課題 1: 本文のうち、「プロセスは本当にシンプルだよ」で始まり「か、別のものなんでしょうか?」で終わる部分をそのまま書き写してください。
課題 2:
本文をもとに、次の問いに答えてください。
(a) Tシャツでカルチャー的な表現をするのは何の役目だと述べられているか。
(b) スケートはこの世にある何のひとつだと述べられているか。
(c) ペリカンのTシャツは何が元になっているか。

プロセスは本当にシンプルだよ。グラフィックよりも、自分の好きな素材にこだわってるんだ。まあ、Tシャツだと、カルチャー的な表現をするのはグラフィックの役目だからね。俺たちは、ユーモアがあって、賢くて、頭も良くないといけないから、目標はとても高く設定している。それに、俺たちは必ずしも攻撃的であろうとは思っていないから、俺たちとのあいだに相関性がないとだめだ。

スケートはこの世にある最もクリエイティブなもののひとつだ。そういうキッズたちは、日常的に、面白いものを作っているんだ。

それは、以前のものが発展したんでしょうか? それとも、何か、別のものなんでしょうか?

別物。でも、わかってきたのは、とにかく、他の誰も手をつけないものがたくさんあって、俺たちが自由にいじれるってことなんだ。例えば、このペリカンのTシャツを見てくれよ。これは、俺たちが見つけた変な古いシャツが元になってるんだ。これ、ペリカンだぜ。ペリカンがどれほどカッコよくなれると思う? でも、この赤い色を見ると、凶暴でクレイジーに見える。ペリカンには、もともとカッコ良さが備わっているんだ。そもそも海の鳥なんだから。

記録情報:
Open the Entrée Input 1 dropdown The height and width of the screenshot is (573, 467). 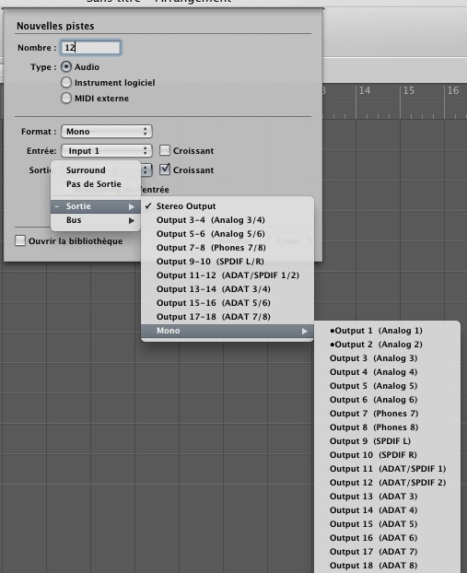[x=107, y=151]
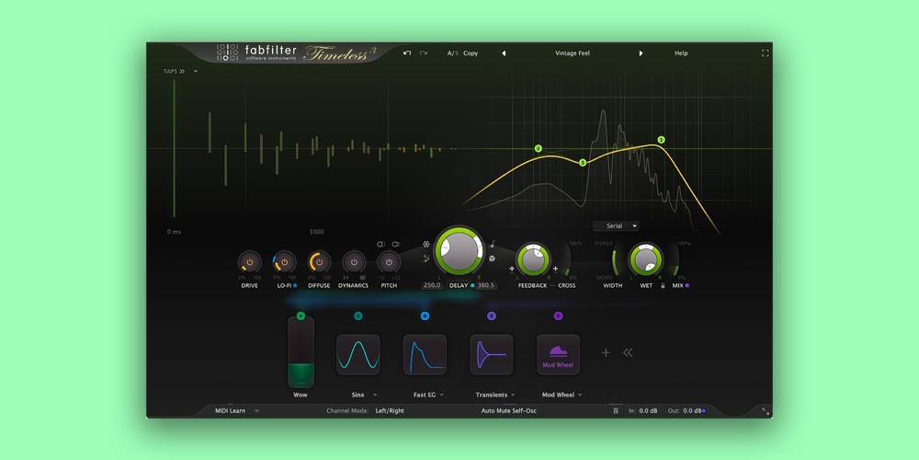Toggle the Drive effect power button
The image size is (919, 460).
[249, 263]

解答 1:
プロセスは本当にシンプルだよ。グラフィックよりも、自分の好きな素材にこだわってるんだ。まあ、Tシャツだと、カルチャー的な表現をするのはグラフィックの役目だからね。俺たちは、ユーモアがあって、賢くて、頭も良くないといけないから、目標はとても高く設定している。それに、俺たちは必ずしも攻撃的であろうとは思っていないから、俺たちとのあいだに相関性がないとだめだ。

スケートはこの世にある最もクリエイティブなもののひとつだ。そういうキッズたちは、日常的に、面白いものを作っているんだ。

それは、以前のものが発展したんでしょうか? それとも、何か、別のものなんでしょうか?

解答 2:
(a) グラフィックの役目。
(b) 最もクリエイティブなもののひとつ。
(c) 見つけた変な古いシャツ。